Buffalo & Lake Huron Railway
Among the eventual family of GTR-owned major constituent lines (not counting the acquisition of the rival Great Western Railway) in southern Ontario, the railway that became the Buffalo & Lake Huron was one of the earliest (1851) and longest (at 163 miles).
Arguably, it also played a significant role in the turbulent financial fortunes of the GTR in its pioneering and acquisition years, and was the first evidence of the folly of the 1852 Board of Railway Commissioners’ requirement that had mandated the (“Broad” or “Provincial”) 5’6” gauge for railways seeking the financial guarantees offered by the Province of Canada.
The railway was first chartered as the Brantford & Buffalo Joint Stock Railroad Company in 1851. Brantford, thoroughly miffed at being bypassed to the north by the projected Great Western Railway, commissioned a survey southeast to Fort Erie. The railway’s original purpose was to function as a portage railway between Goderich on Lake Huron, and Buffalo on Lake Erie.
Brantford’s ambition was reciprocated by Buffalo with its own civic interests in mind, and the railway opened to Brantford on December 20, 1853 as the Buffalo, Brantford & Goderich Railway (BB&G), financed in large part with municipal bonuses backed by the Province of Canada guarantee, but also with some UK financing. The track was laid from Fort Erie through Port Colborne and Dunnville in an almost straight line, and then proceeded northwest to Caledonia. The line was completed to Brantford and to a junction with the Great Western at Paris in 1854. At this point the BB&G was out of money, and the debts continued to pile up in 1855.
At this point the Canada Company intervened, as the railway’s prospective failure would have an adverse effect on the development of the Huron Tract, and in 1856 the Buffalo & Lake Huron Railway (B&LH), with backbone UK financial support, was incorporated to take the BB&G over. The railway was completed to Stratford in 1856, and despite the financial crash of 1857, to its ultimate destination at Goderich in 1858.

## Problem details
Write out the passage on the Buffalo & Lake Huron Railway above word for word, from its heading through its final sentence.

## Dataset rows
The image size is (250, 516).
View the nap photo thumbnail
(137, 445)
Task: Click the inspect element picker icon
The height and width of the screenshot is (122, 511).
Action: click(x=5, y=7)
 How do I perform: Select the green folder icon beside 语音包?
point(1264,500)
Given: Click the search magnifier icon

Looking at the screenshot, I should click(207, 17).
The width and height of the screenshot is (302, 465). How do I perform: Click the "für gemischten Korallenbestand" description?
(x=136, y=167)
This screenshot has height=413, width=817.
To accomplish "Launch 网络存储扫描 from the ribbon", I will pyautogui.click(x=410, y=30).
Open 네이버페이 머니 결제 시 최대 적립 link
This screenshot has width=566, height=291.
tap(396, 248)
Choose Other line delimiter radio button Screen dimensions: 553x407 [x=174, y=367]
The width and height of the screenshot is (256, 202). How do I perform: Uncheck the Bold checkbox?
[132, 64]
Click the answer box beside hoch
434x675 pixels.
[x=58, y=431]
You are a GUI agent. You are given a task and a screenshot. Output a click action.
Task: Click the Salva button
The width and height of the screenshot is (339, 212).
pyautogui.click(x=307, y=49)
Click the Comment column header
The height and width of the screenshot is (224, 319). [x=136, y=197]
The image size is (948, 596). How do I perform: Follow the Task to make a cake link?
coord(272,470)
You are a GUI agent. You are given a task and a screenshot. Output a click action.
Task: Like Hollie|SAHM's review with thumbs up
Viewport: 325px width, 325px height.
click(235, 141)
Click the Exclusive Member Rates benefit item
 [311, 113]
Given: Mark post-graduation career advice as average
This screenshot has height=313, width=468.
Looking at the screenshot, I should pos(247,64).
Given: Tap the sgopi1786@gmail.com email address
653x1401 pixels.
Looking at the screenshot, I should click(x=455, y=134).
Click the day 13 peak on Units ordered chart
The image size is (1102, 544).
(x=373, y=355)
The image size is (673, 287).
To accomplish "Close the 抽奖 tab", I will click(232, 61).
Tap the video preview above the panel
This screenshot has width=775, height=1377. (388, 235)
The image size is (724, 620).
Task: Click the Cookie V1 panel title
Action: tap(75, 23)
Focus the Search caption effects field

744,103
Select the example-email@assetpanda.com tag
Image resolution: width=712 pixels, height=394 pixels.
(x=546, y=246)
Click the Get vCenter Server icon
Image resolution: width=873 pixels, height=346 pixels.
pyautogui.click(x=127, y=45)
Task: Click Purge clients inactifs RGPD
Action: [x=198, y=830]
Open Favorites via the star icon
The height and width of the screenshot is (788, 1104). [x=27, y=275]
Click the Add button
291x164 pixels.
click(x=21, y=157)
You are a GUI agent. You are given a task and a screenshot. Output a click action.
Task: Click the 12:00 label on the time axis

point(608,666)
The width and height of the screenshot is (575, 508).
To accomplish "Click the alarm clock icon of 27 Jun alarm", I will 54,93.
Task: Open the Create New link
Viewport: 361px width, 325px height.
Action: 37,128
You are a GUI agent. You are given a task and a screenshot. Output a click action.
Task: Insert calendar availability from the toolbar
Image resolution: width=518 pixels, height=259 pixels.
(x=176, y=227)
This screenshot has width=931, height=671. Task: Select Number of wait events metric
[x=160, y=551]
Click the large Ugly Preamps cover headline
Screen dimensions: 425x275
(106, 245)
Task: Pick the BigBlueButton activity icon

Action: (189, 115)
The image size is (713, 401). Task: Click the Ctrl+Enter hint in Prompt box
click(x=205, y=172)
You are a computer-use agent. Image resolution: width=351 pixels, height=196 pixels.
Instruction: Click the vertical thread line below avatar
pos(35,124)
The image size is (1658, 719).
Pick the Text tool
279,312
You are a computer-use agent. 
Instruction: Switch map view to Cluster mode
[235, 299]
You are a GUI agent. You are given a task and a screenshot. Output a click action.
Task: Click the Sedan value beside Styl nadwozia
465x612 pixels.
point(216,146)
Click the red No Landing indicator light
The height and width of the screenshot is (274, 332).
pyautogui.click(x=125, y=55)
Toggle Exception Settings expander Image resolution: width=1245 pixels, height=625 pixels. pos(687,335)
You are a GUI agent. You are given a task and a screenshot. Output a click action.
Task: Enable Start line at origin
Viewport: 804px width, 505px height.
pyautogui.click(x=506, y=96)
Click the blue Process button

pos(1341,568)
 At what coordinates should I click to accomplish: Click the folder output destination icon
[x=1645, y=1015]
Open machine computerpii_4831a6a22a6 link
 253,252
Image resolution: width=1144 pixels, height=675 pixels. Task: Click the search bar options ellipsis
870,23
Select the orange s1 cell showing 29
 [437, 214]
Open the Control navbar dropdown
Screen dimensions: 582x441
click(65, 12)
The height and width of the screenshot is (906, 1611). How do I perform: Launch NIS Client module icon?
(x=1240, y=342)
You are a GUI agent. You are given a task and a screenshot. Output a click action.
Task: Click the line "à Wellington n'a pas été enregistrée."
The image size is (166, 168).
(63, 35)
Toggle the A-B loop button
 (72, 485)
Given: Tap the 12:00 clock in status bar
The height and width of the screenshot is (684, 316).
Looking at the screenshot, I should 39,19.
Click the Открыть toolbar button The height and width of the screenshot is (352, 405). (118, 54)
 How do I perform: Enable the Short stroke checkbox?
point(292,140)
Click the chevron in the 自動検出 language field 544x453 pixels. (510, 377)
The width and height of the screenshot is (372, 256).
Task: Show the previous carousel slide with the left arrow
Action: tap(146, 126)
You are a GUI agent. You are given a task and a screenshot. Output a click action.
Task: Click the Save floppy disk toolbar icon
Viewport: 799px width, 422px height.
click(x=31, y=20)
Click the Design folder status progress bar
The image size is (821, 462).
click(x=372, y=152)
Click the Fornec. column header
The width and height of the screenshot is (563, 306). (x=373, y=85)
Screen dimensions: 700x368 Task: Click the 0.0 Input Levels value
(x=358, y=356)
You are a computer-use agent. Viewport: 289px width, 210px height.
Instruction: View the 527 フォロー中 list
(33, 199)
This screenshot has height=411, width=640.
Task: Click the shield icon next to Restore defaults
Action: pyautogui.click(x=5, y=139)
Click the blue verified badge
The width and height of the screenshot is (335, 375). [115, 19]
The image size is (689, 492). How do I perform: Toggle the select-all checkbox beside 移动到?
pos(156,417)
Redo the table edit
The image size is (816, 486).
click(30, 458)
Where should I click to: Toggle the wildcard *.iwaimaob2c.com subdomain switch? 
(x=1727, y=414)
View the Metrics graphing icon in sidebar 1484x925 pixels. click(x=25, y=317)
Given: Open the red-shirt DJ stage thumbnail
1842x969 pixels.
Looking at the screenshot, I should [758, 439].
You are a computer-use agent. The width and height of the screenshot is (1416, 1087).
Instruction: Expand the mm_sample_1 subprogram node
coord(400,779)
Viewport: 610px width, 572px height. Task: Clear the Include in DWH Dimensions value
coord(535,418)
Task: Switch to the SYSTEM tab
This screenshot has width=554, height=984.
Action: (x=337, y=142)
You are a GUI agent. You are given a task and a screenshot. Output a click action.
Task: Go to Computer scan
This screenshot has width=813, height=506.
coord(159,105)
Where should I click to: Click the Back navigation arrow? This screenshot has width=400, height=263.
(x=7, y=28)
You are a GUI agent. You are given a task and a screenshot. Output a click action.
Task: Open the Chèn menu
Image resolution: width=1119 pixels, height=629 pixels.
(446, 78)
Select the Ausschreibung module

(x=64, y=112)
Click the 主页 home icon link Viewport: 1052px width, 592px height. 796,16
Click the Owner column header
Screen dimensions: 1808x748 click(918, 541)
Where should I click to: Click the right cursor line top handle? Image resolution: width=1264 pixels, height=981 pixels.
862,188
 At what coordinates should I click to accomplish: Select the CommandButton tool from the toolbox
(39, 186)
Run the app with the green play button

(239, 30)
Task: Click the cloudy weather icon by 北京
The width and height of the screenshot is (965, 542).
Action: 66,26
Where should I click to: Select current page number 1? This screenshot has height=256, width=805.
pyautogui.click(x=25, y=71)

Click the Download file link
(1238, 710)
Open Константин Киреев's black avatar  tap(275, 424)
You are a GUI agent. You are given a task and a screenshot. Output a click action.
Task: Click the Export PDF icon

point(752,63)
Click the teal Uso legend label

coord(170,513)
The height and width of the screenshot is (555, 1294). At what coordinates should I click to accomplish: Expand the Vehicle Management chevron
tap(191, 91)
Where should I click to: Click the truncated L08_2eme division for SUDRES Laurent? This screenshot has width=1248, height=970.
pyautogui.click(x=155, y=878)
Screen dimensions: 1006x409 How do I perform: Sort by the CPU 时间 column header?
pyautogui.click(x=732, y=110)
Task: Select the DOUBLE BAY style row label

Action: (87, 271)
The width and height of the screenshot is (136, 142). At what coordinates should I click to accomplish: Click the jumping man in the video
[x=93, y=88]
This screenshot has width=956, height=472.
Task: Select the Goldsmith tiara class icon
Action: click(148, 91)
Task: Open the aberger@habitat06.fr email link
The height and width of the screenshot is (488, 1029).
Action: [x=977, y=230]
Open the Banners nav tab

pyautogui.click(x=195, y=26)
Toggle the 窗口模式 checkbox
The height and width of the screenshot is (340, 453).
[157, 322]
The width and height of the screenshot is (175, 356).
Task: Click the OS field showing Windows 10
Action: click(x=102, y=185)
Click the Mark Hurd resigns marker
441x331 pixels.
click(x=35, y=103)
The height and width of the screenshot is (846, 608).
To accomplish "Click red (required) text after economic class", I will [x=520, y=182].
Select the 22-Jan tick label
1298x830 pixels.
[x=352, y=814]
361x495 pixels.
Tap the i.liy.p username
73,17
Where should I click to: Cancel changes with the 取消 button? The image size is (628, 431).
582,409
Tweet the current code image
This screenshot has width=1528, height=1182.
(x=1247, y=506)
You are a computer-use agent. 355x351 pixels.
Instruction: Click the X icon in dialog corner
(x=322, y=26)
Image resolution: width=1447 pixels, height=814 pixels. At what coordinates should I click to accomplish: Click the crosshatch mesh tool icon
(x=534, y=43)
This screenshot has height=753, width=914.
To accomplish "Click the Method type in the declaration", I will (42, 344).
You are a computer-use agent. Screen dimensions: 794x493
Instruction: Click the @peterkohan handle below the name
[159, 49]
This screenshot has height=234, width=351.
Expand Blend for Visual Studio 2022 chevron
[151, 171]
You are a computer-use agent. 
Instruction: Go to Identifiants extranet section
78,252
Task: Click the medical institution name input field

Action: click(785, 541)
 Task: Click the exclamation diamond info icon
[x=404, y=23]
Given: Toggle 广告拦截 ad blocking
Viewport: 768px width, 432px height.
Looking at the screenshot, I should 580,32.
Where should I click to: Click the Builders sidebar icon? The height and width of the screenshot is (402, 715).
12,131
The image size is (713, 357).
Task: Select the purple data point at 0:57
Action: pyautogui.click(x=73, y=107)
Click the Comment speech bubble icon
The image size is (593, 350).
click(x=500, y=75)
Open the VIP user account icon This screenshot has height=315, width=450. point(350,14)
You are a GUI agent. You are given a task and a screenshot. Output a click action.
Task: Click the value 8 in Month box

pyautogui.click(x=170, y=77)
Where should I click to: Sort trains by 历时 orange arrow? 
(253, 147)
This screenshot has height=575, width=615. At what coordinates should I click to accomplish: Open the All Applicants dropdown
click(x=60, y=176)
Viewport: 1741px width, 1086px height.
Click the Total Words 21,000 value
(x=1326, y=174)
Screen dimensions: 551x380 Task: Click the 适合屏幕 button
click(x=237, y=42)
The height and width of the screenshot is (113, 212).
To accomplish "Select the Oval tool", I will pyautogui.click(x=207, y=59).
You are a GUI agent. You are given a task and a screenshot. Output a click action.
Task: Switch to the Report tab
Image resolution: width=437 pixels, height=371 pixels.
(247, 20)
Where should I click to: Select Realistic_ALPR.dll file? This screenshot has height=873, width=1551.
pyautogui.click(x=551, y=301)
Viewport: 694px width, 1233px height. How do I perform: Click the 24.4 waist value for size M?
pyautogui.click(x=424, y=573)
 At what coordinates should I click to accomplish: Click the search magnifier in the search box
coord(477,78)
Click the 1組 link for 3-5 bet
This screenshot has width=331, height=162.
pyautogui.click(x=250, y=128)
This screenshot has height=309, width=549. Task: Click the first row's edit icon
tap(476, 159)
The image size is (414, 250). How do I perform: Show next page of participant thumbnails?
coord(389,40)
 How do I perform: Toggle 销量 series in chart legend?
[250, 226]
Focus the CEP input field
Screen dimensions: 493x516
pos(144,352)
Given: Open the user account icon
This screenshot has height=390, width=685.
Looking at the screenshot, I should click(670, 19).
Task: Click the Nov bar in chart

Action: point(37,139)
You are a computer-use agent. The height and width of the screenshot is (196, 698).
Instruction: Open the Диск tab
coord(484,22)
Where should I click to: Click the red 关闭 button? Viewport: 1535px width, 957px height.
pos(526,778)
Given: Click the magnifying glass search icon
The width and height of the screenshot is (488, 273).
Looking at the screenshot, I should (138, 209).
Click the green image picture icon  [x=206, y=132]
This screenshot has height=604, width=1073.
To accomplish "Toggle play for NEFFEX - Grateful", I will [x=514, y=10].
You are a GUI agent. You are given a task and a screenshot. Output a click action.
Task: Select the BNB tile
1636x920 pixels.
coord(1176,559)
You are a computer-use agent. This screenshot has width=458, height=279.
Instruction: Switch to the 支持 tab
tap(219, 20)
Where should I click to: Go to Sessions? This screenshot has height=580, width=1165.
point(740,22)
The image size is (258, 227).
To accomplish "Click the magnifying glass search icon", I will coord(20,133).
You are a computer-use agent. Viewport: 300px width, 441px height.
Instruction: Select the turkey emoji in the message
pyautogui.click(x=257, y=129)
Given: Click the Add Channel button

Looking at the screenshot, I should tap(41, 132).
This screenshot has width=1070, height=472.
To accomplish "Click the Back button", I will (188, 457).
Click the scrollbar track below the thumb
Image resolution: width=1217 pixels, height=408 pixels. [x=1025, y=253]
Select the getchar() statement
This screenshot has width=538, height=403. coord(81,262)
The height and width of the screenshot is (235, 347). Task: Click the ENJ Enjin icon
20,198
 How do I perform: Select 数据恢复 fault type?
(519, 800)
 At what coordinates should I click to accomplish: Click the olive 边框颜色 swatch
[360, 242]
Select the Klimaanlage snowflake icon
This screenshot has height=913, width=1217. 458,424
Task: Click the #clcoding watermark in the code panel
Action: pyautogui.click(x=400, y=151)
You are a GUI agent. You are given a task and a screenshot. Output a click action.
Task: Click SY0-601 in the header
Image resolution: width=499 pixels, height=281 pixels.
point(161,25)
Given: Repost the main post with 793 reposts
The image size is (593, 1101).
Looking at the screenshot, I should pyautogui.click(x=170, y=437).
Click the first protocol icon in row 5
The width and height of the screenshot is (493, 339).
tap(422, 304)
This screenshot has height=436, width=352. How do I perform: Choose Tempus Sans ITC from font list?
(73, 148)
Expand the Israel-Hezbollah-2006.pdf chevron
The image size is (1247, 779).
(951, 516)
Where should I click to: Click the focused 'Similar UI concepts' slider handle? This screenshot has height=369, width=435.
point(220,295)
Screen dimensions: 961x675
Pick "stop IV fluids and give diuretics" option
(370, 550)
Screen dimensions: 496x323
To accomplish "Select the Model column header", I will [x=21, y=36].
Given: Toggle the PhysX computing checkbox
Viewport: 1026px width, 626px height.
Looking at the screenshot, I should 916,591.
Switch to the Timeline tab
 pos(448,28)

## Correct response
Buffalo & Lake Huron Railway
Among the eventual family of GTR-owned major constituent lines (not counting the acquisition of the rival Great Western Railway) in southern Ontario, the railway that became the Buffalo & Lake Huron was one of the earliest (1851) and longest (at 163 miles).
Arguably, it also played a significant role in the turbulent financial fortunes of the GTR in its pioneering and acquisition years, and was the first evidence of the folly of the 1852 Board of Railway Commissioners’ requirement that had mandated the (“Broad” or “Provincial”) 5’6” gauge for railways seeking the financial guarantees offered by the Province of Canada.
The railway was first chartered as the Brantford & Buffalo Joint Stock Railroad Company in 1851. Brantford, thoroughly miffed at being bypassed to the north by the projected Great Western Railway, commissioned a survey southeast to Fort Erie. The railway’s original purpose was to function as a portage railway between Goderich on Lake Huron, and Buffalo on Lake Erie.
Brantford’s ambition was reciprocated by Buffalo with its own civic interests in mind, and the railway opened to Brantford on December 20, 1853 as the Buffalo, Brantford & Goderich Railway (BB&G), financed in large part with municipal bonuses backed by the Province of Canada guarantee, but also with some UK financing. The track was laid from Fort Erie through Port Colborne and Dunnville in an almost straight line, and then proceeded northwest to Caledonia. The line was completed to Brantford and to a junction with the Great Western at Paris in 1854. At this point the BB&G was out of money, and the debts continued to pile up in 1855.
At this point the Canada Company intervened, as the railway’s prospective failure would have an adverse effect on the development of the Huron Tract, and in 1856 the Buffalo & Lake Huron Railway (B&LH), with backbone UK financial support, was incorporated to take the BB&G over. The railway was completed to Stratford in 1856, and despite the financial crash of 1857, to its ultimate destination at Goderich in 1858.